O Rusi i Rusinach/I

Z Wikiźródeł, wolnej biblioteki
<<< Dane tekstu >>>
Autor Stanisław Tarnowski
Tytuł O Rusi i Rusinach
Wydawca Księgarnia Spółki Wydawniczej Polskiej
Data wyd. 1891
Druk Drukarnia «CZASU» Fr. Kluczyckiego i Sp.
Miejsce wyd. Kraków
Źródło Skany na Commons
Inne Cały tekst
Pobierz jako: EPUB  • PDF  • MOBI 
Indeks stron


I.
Ruś za najdawniejszych czasów.

Rusini mieszkają na ogromnej przestrzeni ziemią która od Sanu i Bugu rozlega się aż do Dniepru i dalej, a od gór Karpackich i od stepów idących ku Czarnemu Morzu, dochodzi na północ aż do rzeki Dżwiny i Inflanckiej ziemi. Na tej wielkiej przestrzeni leży Ruś Czerwona, dziś nazywana Galicyą Wschodnią, a pod rządem rosyjskim część Królestwa Polskiego (Chełm i Podlasie), Wołyń, Podole, Ukraina, Polesie i Białoruś czyli wschodnia część Litwy. Litwa właściwa także w większej połowie zamieszkała jest przez Rusinów.
Język ich jest jakoby pośredni pomiędzy polskim a rosyjskim, do obu podobny, a od obu różny. O ziemie te toczyły się walki między Polską a Rosyą przez całe wieki.
Wiarę Chrześcijańską przynieśli Rusinom pierwsi święci apostołowie Cyryli i Metody, Grecy z pochodzenia, a przez Papieża z Rzymu na nawracanie Słowian posłani. W katolickiej też wierze byli Rusini ochrzczeni; tylko na to żeby łatwiej do tej nowej wiary przystali, pozwolił Papież, iżby Msza Św. i inne obrzędy odprawiały się nie w łacińskim, ale w słowiańskim języku. Ztąd początek osobnego obrządku Rusinów. Działo się to w dziewięćset prawie lat po Narodzeniu Chrystusa Pana.

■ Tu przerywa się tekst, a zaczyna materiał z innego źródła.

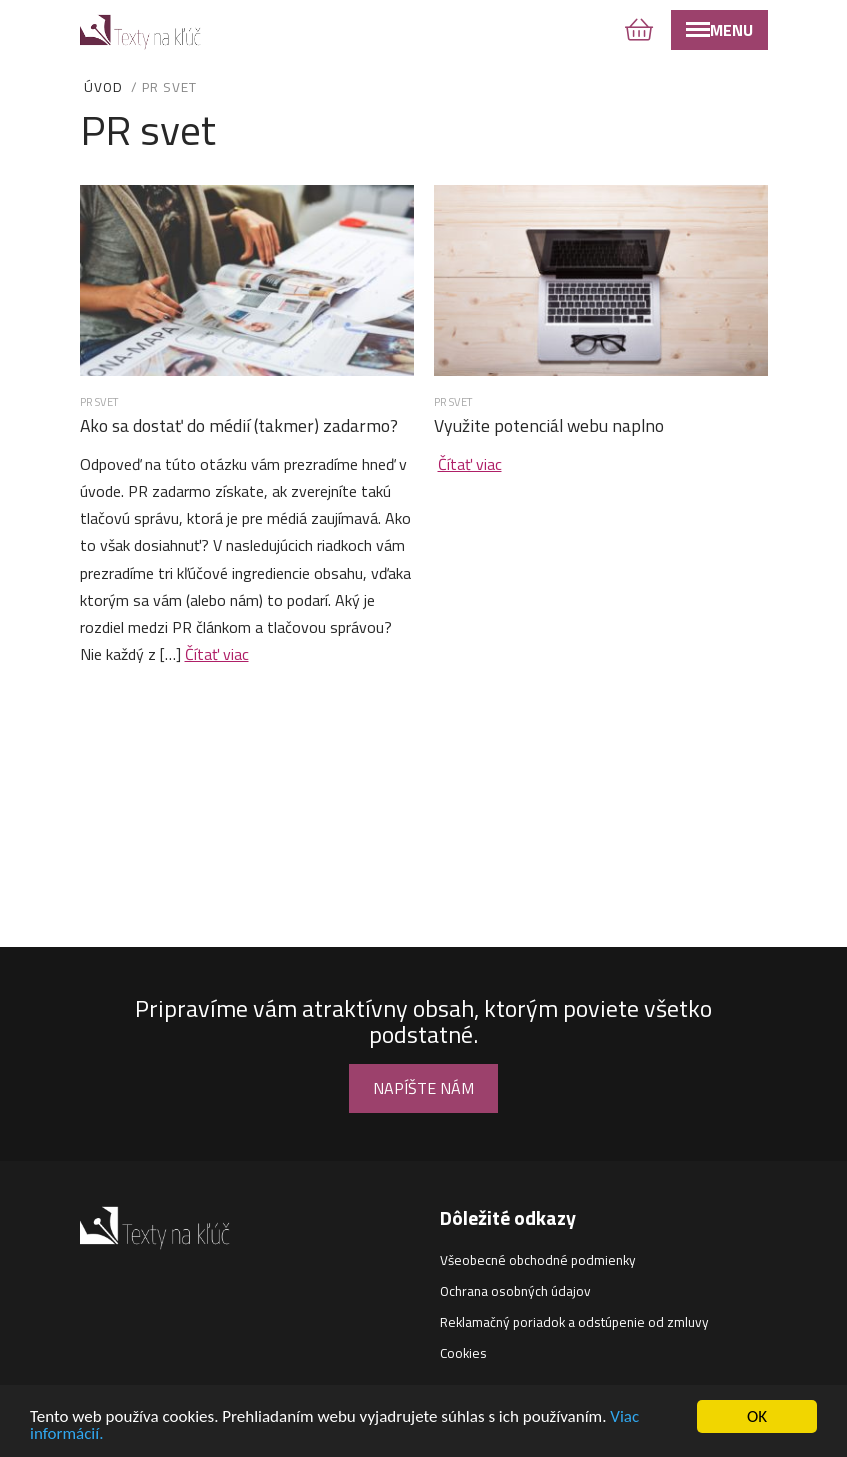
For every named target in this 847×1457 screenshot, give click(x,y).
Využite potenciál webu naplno (549, 425)
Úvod (103, 87)
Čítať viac (217, 654)
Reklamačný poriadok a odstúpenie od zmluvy (574, 1322)
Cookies (463, 1353)
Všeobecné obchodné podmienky (538, 1260)
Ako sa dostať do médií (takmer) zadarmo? (239, 425)
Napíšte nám (423, 1088)
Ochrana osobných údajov (515, 1291)
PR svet (99, 401)
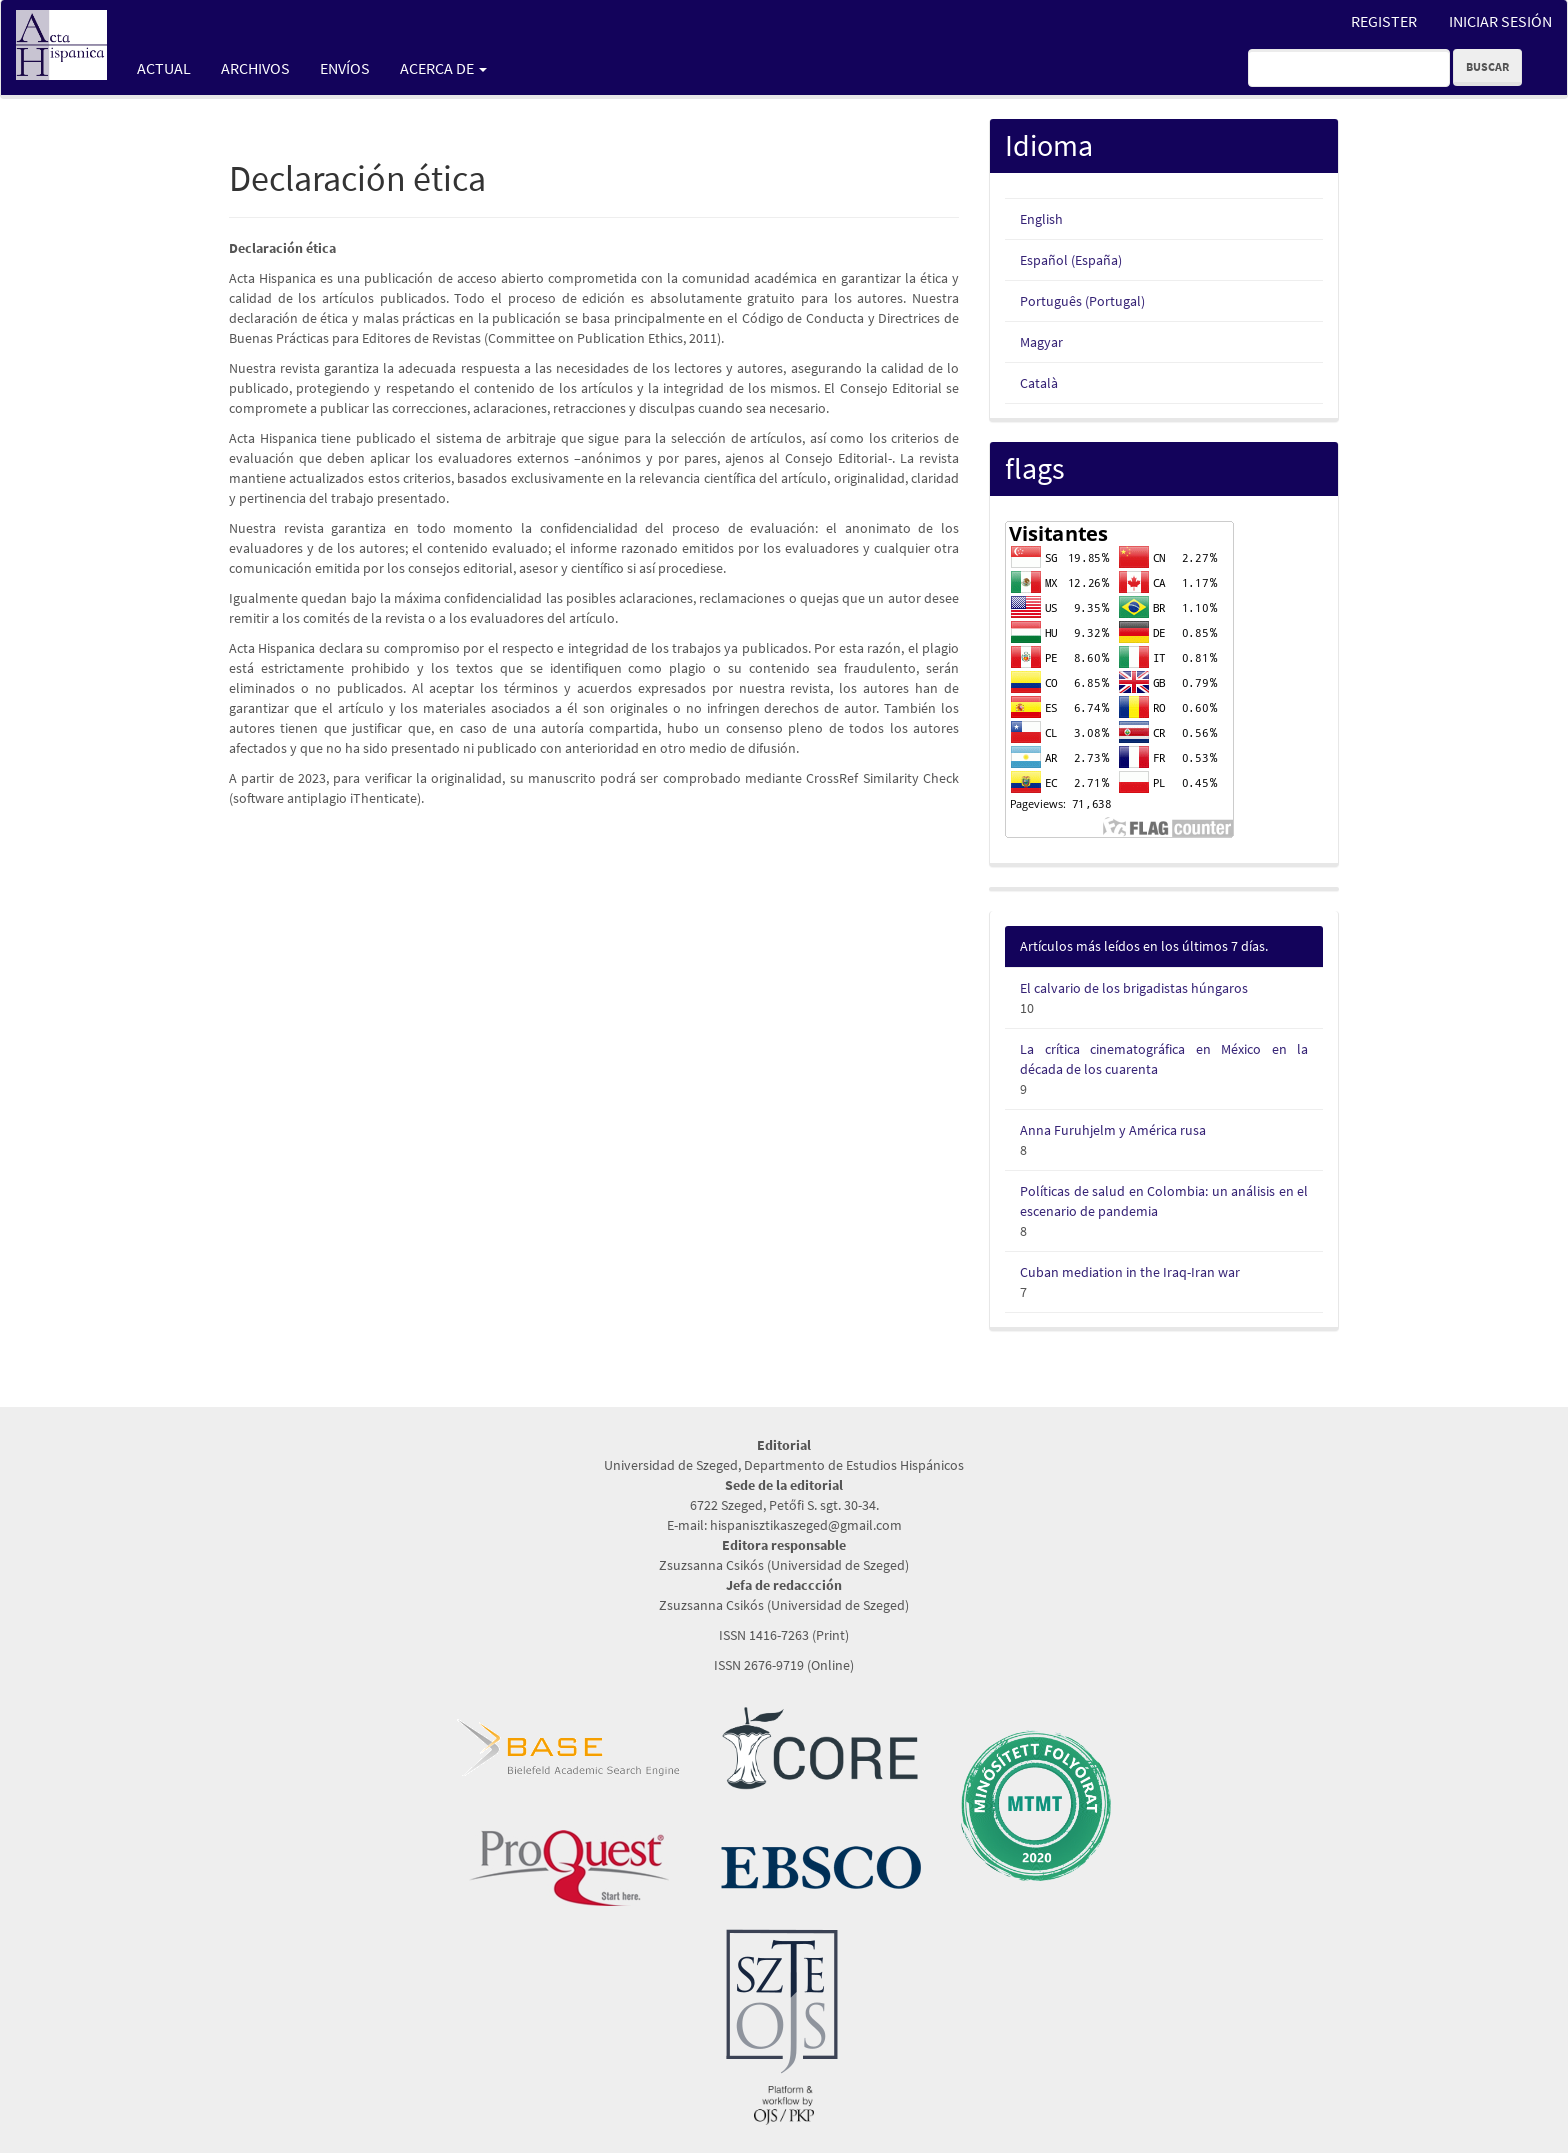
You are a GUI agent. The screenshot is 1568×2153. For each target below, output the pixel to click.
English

Ale wiara katolicka zaszczepiona w niektórych stronach Rusi, nie zdołała utrzymać się długo. Panował nieco później nad tą wielką Rusią potężny książę Włodzimierz, Wielkim nazwany: stolicę swoją miał w Kijowie. Ten ożenił się z siostrą greckiego cesarza, i przyjął chrzest, i naród swój ochrzcił. Ale to cesarstwo greckie już się wtedy było od jedności Kościoła odszczepiało, i swój osobny schyzmatycki Kościół, przeciw powszechnemu zbuntowany zakładało.
Kiedy Włodzimierz chrzest przyjmował, byli ci Grecy znowu do jedności z Kościołem chwilowo wrócili, on zatem ochrzczony był w obrządku greckim, ale w wierze katolickiej. Rychło po jego śmierci wszakże oderwali się Grecy od Kościoła na dobre, i pociągnęli za sobą tych Słowian, którzy od nich chrzest św. przyjęli. Między innymi książęcia kijowskiego Jarosława. I odtąd zostali Rusini schyzmatykami, aż do czasu kiedy ich po długich wiekach Polska znowu do prawdziwej wiary nawróciła.

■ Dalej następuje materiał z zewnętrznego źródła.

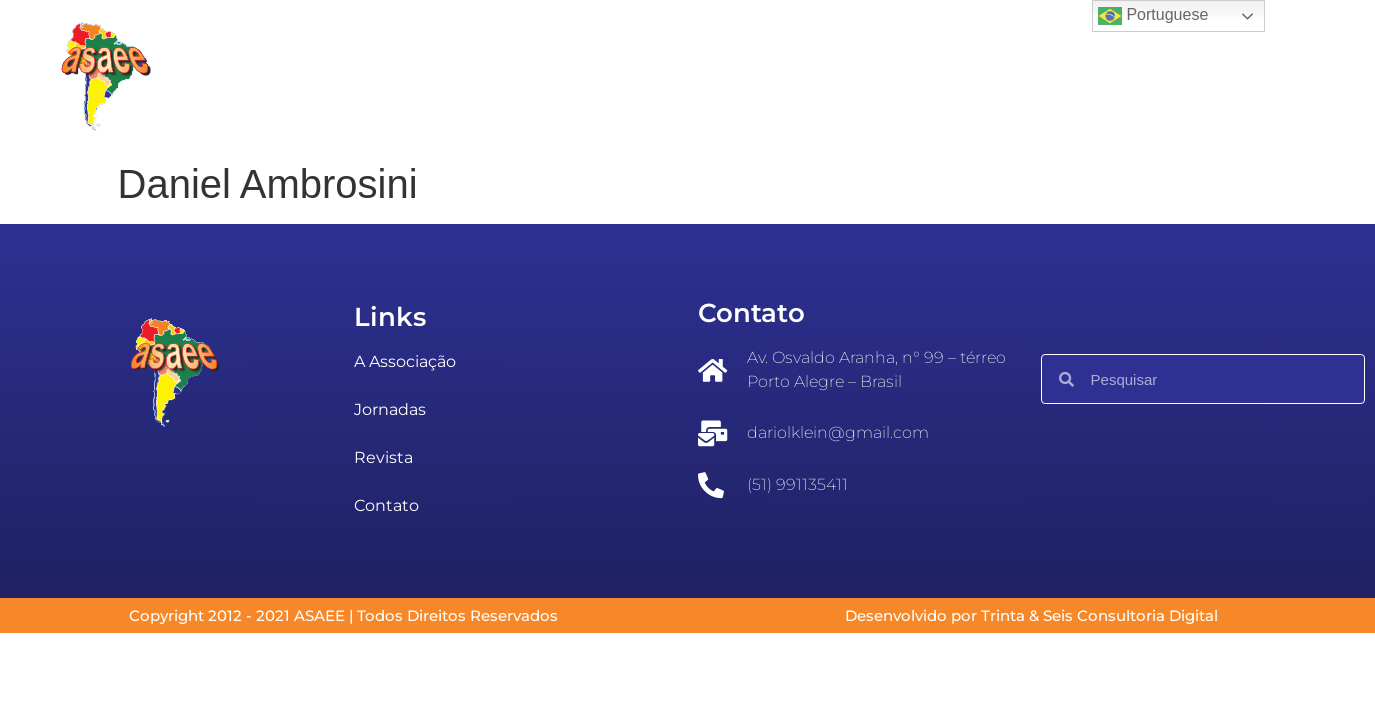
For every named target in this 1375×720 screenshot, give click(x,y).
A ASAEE (401, 76)
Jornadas (660, 76)
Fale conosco (922, 75)
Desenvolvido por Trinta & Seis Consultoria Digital (1031, 615)
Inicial (282, 75)
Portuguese (1153, 16)
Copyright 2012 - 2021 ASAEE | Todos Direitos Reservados (343, 615)
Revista (788, 75)
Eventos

Za tego Włodzimierza także zaszły pierwsze zatargi pomiędzy Polską a Rusią. Najstarszy dziejopis ruski, kijowski Mnich Nestor, opowiada w swojej księdze, że Włodzimierz „wyprawił się na Lachów i zajął grody ich, Przemyśl, Czerwień i inne“. Z tego się pokazuje, że za tego Nestora czasów kraj później Czerwoną Rusią nazwany, należał do Lachów (Polaków) i przez Rusinów samych za polski był uważany. Nasz król Bolesław Chrobry pokój z Włodzimierzem trzymał, a nawet córkę swoją wydał za jego syna Swiatopełka. Ale gdy po Włodzimierza śmierci młodsi bracia tego Swiatopełka z Kijowa wygnali, Bolesław poszedł zięciowi na pomoc, Kijów zajął w roku 1018, (a na bramie jego wyszczerbił swój miecz, który potem królom polskim przy koronacyi przypasywano), Swiatopełka na tronie osadził, a zabrane „grody lackie“ napowrót odebrał, i do swego państwa przyłączył.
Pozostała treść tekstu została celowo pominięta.